Texto para leitura
########################################
Ace Frehley era um rock star na essência da palavra: um cara que abusou das drogas e da bebida; um inconsequente que levava a vida, a banda e a própria carreira como uma grande brincadeira, num comportamento autodestrutivo que despertava em nós o espírito rebelde que a vida cotidiana nos obriga a reprimir. Boa praça e engraçado, sua risada estridente ecoava em todas as entrevistas que concedia, contrastando com a sisudez dos seus parceiros de banda e nos ajudando a lembrar que as coisas não devem ser levadas tão a sério.
Ace morreu depois de um tombo em que bateu a cabeça. O radialista Eddie Trunk, seu amigo, não deixou escapar a ironia disso tudo no último episódio do seu “The Eddie Trunk podcast”, de 16.10.2025: o guitarrista era conhecido pela dificuldade que tinha para manter o equilíbrio, tanto que um dos álbuns da sua interessante e frutífera carreira solo se chama “Trouble walkin’”. Eddie arremata: saber que morreu dessa forma o teria feito gargalhar.
########################################
Dados fornecidos
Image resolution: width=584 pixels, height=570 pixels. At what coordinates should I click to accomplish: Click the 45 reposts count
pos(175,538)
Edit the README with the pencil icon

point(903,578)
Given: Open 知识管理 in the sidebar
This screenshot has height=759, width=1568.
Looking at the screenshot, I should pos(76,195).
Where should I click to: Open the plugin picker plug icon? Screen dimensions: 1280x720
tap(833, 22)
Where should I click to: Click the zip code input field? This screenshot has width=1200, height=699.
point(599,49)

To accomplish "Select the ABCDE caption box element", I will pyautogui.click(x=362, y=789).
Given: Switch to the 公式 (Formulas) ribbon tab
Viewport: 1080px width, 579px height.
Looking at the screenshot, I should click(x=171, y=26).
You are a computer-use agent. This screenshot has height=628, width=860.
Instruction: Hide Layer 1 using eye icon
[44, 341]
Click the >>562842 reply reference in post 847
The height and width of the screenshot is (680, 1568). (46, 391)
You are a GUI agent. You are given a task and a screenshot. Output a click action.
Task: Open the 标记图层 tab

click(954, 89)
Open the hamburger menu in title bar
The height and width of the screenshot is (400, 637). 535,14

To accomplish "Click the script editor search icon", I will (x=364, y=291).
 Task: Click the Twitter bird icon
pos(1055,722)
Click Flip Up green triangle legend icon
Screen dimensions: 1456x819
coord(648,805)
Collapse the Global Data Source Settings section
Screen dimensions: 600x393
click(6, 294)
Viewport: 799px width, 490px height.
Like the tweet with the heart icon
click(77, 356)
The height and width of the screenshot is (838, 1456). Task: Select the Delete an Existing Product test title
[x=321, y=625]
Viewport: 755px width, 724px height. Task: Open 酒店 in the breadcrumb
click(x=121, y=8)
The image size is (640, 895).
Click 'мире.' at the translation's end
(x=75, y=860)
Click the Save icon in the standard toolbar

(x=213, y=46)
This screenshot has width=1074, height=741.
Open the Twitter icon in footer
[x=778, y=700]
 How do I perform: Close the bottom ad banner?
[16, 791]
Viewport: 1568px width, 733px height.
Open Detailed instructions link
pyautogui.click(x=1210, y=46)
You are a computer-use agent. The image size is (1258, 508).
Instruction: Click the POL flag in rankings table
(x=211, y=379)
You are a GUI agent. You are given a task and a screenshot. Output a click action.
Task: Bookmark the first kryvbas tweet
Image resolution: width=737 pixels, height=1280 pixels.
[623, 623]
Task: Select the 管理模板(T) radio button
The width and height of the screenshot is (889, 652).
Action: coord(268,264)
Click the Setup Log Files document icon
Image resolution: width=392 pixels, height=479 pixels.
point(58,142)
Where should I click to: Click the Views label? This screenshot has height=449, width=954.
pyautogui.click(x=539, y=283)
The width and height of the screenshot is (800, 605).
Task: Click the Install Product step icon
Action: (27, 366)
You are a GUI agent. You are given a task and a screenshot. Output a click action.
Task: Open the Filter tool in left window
########################################
Enunciado
Retome o texto sobre Ace Frehley e escreva a continuação a partir da última frase apresentada. Os itens não entram em nenhuma parte desta atividade.

Resposta
Entre guitarras incendiárias – no sentido figurado e literal –, máscaras, botas de salto plataforma e fantasias espalhafatosas, Ace Frehley deixa a imagem de um músico inquieto, criativo e, à sua maneira, virtuoso; um artista que formou uma geração de guitarristas que almejavam ser como ele e uma legião de fãs que foi ao espaço e muito além ouvindo a sua música.
Sentiremos saudades.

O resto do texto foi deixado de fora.